John Partridge's pencil sketch of R. J. Wyatt, 1825, © copyright, National Portrait Gallery, London, and licensed for reuse under this Creative Commons Licence. Click on the image for a larger picture.

Richard James Wyatt (1795-1850) was born at 360 Oxford Street, London, next door to the celebrated Pantheon. He was the son of Edward Wyatt, a carver and gilder who had worked for both George III and George IV, and who was related to the important Wyatt dynasty of architects: Edward was a first cousin once removed of James Wyatt (1746-1813), who had designed the Pantheon., and a second cousin of Jeffry Wyattville (see Goodman 15). The young Richard James soon showed artistic talent too. Having trained first with his father and then shone at the Royal Academy Schools, he was still in his twenties when invited to work in Rome at the studio of Antonio Canova. Here he honed his skills alongside John Gibson, moving on with Gibson to the studio of Bertel Thorvaldsen when Canova died. He opened his own studio in Rome, settling permanently there, returning to England only once, in 1841.

-- -- --

WHAT IS ASKED -
A - Indicate whether each statement below agrees with the passage on Richard James Wyatt, answering yes or no and quoting the words of the passage that decide it.
(i) Wyatt was born next door to the Pantheon.
(ii) After settling in Rome, Wyatt went back to England on several occasions.
(iii) Edward Wyatt had worked for George III.
B - Answer these questions using the passage on Richard James Wyatt.
(i) Who made the 1825 pencil sketch of Wyatt?
(ii) To whose studio did Wyatt move with Gibson after Canova died?
(iii) Which member of the Wyatt family designed the Pantheon?
C - Pick up the passage on Richard James Wyatt after its final sentence and continue it.
The records that follow have no connection to the passage on Richard James Wyatt.

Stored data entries
-- -- --

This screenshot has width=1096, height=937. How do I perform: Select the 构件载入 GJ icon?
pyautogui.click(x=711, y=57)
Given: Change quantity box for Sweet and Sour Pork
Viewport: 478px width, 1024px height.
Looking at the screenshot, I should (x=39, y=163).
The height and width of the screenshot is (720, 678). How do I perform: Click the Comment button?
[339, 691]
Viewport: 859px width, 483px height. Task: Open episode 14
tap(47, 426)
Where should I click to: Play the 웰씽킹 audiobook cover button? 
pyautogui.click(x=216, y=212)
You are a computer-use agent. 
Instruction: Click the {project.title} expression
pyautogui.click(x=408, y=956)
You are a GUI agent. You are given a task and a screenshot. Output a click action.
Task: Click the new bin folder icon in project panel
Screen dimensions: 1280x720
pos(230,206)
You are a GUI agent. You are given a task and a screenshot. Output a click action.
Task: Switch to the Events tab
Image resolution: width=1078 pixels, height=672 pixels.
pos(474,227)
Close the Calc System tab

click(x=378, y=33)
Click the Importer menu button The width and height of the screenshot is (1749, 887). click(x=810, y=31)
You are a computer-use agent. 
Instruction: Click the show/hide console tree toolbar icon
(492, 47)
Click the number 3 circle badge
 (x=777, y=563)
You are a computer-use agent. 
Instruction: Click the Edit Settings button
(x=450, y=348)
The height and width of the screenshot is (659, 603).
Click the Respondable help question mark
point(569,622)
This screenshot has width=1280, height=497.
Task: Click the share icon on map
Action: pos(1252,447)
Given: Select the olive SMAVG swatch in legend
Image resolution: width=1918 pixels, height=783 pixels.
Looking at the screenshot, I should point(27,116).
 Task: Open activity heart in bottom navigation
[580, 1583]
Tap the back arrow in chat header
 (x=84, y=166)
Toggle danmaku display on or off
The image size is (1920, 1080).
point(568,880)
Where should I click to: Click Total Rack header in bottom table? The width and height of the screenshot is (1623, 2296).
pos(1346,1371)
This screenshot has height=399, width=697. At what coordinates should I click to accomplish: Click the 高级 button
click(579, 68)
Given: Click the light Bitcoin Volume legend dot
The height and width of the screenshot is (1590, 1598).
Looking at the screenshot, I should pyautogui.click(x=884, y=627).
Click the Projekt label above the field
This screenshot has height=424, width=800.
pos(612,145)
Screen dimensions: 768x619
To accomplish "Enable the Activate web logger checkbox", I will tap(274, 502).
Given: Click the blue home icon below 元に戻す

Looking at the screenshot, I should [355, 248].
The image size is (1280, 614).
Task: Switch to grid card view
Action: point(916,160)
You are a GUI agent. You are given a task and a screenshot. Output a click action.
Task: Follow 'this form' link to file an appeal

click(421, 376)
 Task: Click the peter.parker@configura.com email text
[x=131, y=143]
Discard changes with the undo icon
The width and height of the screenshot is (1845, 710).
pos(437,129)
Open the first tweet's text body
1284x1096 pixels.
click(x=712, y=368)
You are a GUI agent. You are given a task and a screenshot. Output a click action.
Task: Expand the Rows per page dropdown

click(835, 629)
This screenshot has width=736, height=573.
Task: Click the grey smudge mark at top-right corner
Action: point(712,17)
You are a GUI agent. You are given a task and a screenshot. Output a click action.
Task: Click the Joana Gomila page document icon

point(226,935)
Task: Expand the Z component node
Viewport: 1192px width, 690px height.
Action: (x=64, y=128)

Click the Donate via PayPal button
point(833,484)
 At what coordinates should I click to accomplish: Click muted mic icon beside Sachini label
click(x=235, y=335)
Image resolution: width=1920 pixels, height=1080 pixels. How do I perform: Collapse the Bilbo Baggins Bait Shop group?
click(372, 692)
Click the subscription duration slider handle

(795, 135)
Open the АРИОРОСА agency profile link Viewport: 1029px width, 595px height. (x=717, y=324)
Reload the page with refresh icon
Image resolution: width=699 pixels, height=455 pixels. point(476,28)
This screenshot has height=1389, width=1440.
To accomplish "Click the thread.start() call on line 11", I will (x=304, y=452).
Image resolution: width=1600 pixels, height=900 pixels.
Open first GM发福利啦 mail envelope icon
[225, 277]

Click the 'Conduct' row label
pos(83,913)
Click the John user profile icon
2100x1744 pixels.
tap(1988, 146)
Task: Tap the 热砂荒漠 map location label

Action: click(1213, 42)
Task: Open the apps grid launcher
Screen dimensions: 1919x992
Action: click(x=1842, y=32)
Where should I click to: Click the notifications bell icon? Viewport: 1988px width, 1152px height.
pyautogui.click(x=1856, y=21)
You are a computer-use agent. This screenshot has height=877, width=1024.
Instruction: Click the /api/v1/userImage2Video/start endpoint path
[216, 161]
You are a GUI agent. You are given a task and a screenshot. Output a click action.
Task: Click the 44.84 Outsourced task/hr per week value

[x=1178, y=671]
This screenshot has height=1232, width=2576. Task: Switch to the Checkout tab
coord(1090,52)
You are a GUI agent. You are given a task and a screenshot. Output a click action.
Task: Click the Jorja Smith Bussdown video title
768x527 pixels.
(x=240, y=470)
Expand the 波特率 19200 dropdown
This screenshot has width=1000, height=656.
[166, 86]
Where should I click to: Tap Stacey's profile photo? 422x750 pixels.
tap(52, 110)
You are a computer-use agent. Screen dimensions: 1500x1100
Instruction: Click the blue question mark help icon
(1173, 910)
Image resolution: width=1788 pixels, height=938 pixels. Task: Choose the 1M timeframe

-- -- --

SET OF ANSWERS -
A -
(i) Yes: "born at 360 Oxford Street, London, next door to the celebrated Pantheon"
(ii) No: "returning to England only once, in 1841"
(iii) Yes: "had worked for both George III and George IV"

B -
(i) John Partridge
(ii) The studio of Bertel Thorvaldsen
(iii) James Wyatt (1746-1813)

C -
Despite living in Rome, Wyatt "continued his family's tradition of royal patronage" (Marsden 149), producing four life-size marble statues for Queen Victoria, starting with Penelope with the Bow of Ulysses (1844). This had been commissioned by Prince Albert. Gibson, a lifelong friend as well as competitor, was full of praise for these works: "no sculptor in England had produced female statues to be compared to those of Wyatt" (qtd. in Marsden 149). Wyatt also exhibited regularly at the Royal Academy and was well represented at the Great Exhibition. Indeed, next to Gibson he had the most works on display in the Courts of Modern Sculpture, with ten works to Gibson's fifteen (see Read 37). For some of these he won silver medals, and in addition "was awarded one of the four first-class gold medals retrospectively" ("Details of Sculptor").

Wyatt's obituary in the Art-Journal suggests that his life was uneventful: "The incidents of his life were the works which he perfected on his own account as he advanced in experience, and each according to its degree of merit was one of the greater or less landmarks of his career" (249). Walter Bell Scott too described him "unobtrusive, retiring and studious" (70), prodigiously industrious, and totally committed to his art.

Wyatt seemed strong and resilient, and his unexpected death in his mid-fifties occasioned some debate:

It was difficult to determine the cause of Wyatt's decease. The woman who paid a daily visit to attend to his rooms, entering by her own key at six in the morning of the 28th of May, 1850, found him lying insensible on the floor of his bedchamber. She ran for Mr. Freeborn, the consol, and he, with Dr. Pantaleone and his brother-sculptor, Spence, were soon there; but he never spoke again, and at ten o'clock he ceased to breathe. He was still strong, and in excellent health; but it has never been thought that his death was occasioned by himself. It was said he had no cares whatever, but it was found he had received notice to leave his studio, which was to be taken down; and this passing trouble to a man of his temperament had afflicted him greatly. (Scott 72)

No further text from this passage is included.